The story follows Dylan (a wonderful Charlie Plummer), who takes care of his little brother Cassidy (Joey DeLeon) who is a bit neglected by their checked-out, recovering alcoholic mother (Robyn Lively). Fiona, the mother, makes sporadic income as a hairdresser while Dylan supports the family with sporadic construction work. One day, he gets hired to work on a local ranch called “House of Splendor,” a place populated with a kind of queer commune, a community Dylan has never been exposed to, and his world opens up.

So here’s another thing I love about National Anthem. This may be different with younger generations of viewers, as this film is not the first with this distinction, but it’s still a very recent change in the evolution of queer cinema: there is no turn of plot that hinges on queer trauma—there really isn’t any queer trauma in this film at all, although there’s a sprinkling of queer discomfort. Still, I come from an era where years of queer cinema would have me expecting a horrible event to befall the queer protagonist: a gay bashing, or his parents disowning him or kicking him out of the house. Nothing of the sort happens here, although his mother betrays a bit of homophobia on her part: the first time she picks up Dylan from work on the ranch she says, “You see they had one of those flags? You can just never be too careful with people.”

And then: Dylan’s relationship with his mother does become a plot point in the film, but both a minor one and a seamlessly integrated one. And that is because this is not a movie about “coming out,” but rather a coming-of-age story about a young man who finds himself welcomed into a community of people who already know who they are and are comfortable with who they are, and who lead by example. Dylan finds himself falling for a trans woman named Skye (Eve Lindley), the only slight complication being the romantic dynamics of her open relationship with a beefy Latino man named Pepe (Rene Rosado).

Mind you, I may be using these terms, like “trans” and “nonbinary,” just to offer clarity on how these characters are presented—but National Anthem is entirely unconcerned with the terminology of identity, and these words are never used by the characters. None of them ever even uses the word “gay,” and all of this feels like a subtle yet subversive move on the part of the film’s director and co-writer, Luke Gilford (in a stunning feature film debut), with two other writers, Kevin Best and David Largman Murray (this also being their feature film debut). There’s a wonderful moment when Dylan’s little brother Cassidy asks Carrie (Mason Alexander Park), “Are you a boy or a girl?” When Carrie replies, “Neither,” Cassidy’s retort is a chipper “Cool!” And of course, this is the common response of children when introduced to such concepts, as opposed to what reactionaries of the far-right (and, frankly, far too many in the queer community itself) might have you believe.

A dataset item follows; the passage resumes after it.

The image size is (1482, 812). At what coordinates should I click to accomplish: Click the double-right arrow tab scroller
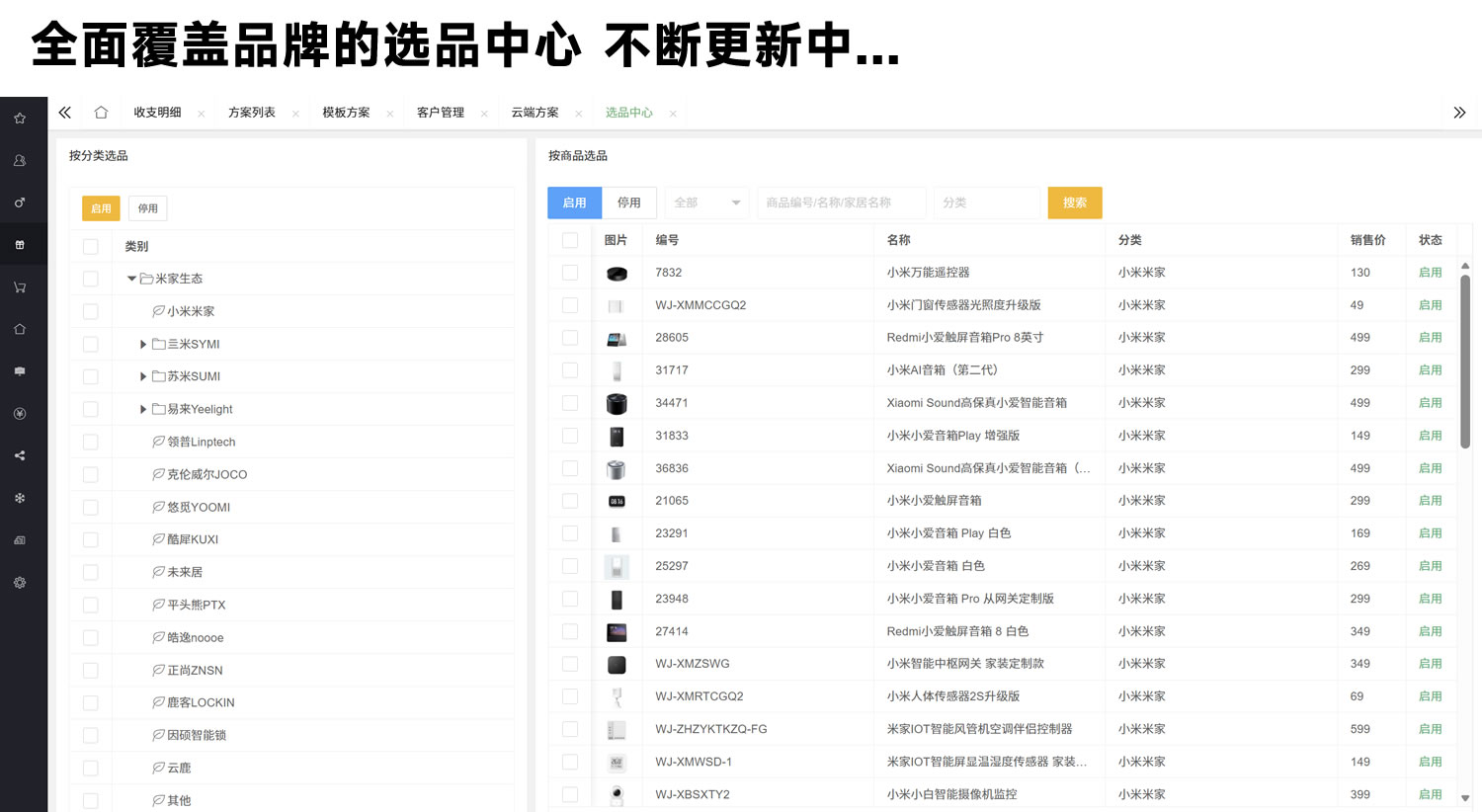[1459, 113]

I’m not sure I have fallen so hard so quickly for a film like this since Moonlight (2016). And while that film distinguished itself by showcasing queer Black characters, I would say the distinction with National Anthem, while centered on mostly White characters, is its beautifully shot showcasing of gender diversity. I will admit, there’s a lot here that is very personal to me. It would take me a while to think of the last film that so directly and deeply spoke to me.

The casting in this film is superb all around, with Charlie Plummer truly shining as the lead. (Strange side note: he was also the lead in a very good 2018 film called Lean on Pete, and between that film and this one, one wonders whether Plummer has a thing for films in which a horse meets a horrible fate.) I find myself tempted to call National Anthem a flawless film, and its relatively mixed reception by audiences—predictable for a film focused on queer characters (some of this may just be the typical online “review bombing” by bigots)—only makes me want to defend it harder. There’s a strong argument to be made that this is the best film of the year, regardless of how much of the year is left. The race is over, we can close it out with a beautiful rendition of the National Anthem by a trans person, just like this movie does.

You’ll want to reach out and take part in the warmest queer group hug ever.